◆ **Brano da leggere**:
------------------------------------------------------------

L'ANNULLABILITÀ E L'AZIONE DI ANNULLAMENTO DEL CONTRATTO. LA CONVALIDA.
L'ANNULLABILITÀ E L'AZIONE DI ANNULLAMENTO DEL CONTRATTO. LA CONVALIDA.
Profili dottrinali e giurisprudenziali.
di Xxxxxxxxx Xxxxxxxx
IUS/15 - DIRITTO PROCESSUALE CIVILE
Estratto dal n. 2/2017 - ISSN 2532-9871
Direttore responsabile
Xxxxxxxx Xxxxxxxxx
Pubblicato, Lunedì 13 Febbraio 2017
L'ANNULLABILITÀ E L'AZIONE DI ANNULLAMENTO DEL CONTRATTO. LA CONVALIDA.
Sommario: 1. Introduzione.; 2. L'annullamento del contratto: cenni. I soggetti legittimati a proporre l'azione giudiziale.; 3. Gli effetti dell'annullamento rispetto alle parti e rispetto ai terzi.; 4. La convalida: cenni ed applicazione giurisprudenziale.
1. Introduzione
Dopo aver esaminato quali potessero essere le tipologie di vizi che, inficiando la corretta formazione del consenso, possano causare l’annullamento del negozio giuridico (in questa Rivista), in questo “pezzo” si esaminerà l’azione di annullamento (disciplinata dagli artt. 1441 e ss. del Codice civile) e della convalida (art. 1444 cc.). Adottando lo stesso modus operandi del precedente articolo, si cercheranno di portare all’attenzione del lettore i profili più interessanti dell’annullamento, lungi dal voler fornire una trattazione completa dell’istituto (per la quale si rimanda alla manualistica citata nelle note).

------------------------------------------------------------

◆ **Blocco dati**:

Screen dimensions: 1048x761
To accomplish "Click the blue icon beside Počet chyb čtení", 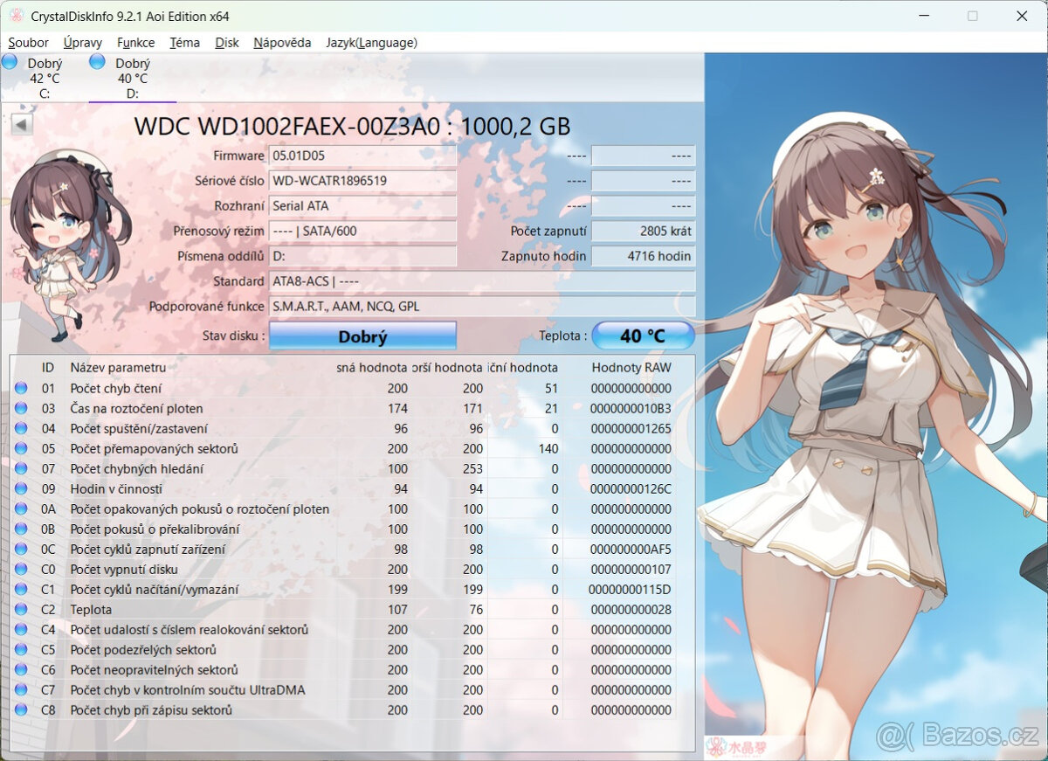I will pyautogui.click(x=19, y=388).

------------------------------------------------------------

◆ **Esercizi proposti**:
1. Trascriva dal brano sull'annullamento del contratto il passo che inizia con "Sommario: 1. Introduzione.;" e prosegue fino a "citata nelle note).".
2. Traduca in inglese la seguente frase del brano sull'annullamento del contratto: "Adottando lo stesso modus operandi del precedente articolo, si cercheranno di portare all’attenzione del lettore i profili più interessanti dell’annullamento, lungi dal voler fornire una trattazione completa dell’istituto (per la quale si rimanda alla manualistica citata nelle note)."
3. Secondo il brano sull'annullamento del contratto, da quali articoli del Codice civile è disciplinata l'azione di annullamento?

◆ **Risposte per esercizio**:
1.
Sommario: 1. Introduzione.; 2. L'annullamento del contratto: cenni. I soggetti legittimati a proporre l'azione giudiziale.; 3. Gli effetti dell'annullamento rispetto alle parti e rispetto ai terzi.; 4. La convalida: cenni ed applicazione giurisprudenziale.
1. Introduzione
Dopo aver esaminato quali potessero essere le tipologie di vizi che, inficiando la corretta formazione del consenso, possano causare l’annullamento del negozio giuridico (in questa Rivista), in questo “pezzo” si esaminerà l’azione di annullamento (disciplinata dagli artt. 1441 e ss. del Codice civile) e della convalida (art. 1444 cc.). Adottando lo stesso modus operandi del precedente articolo, si cercheranno di portare all’attenzione del lettore i profili più interessanti dell’annullamento, lungi dal voler fornire una trattazione completa dell’istituto (per la quale si rimanda alla manualistica citata nelle note).

2. Adopting the same modus operandi as the previous article, the aim will be to bring to the reader's attention the most interesting aspects of annulment, without any intention of providing a complete treatment of the institution (for which reference is made to the textbooks cited in the notes).

3. Dagli artt. 1441 e seguenti del Codice civile.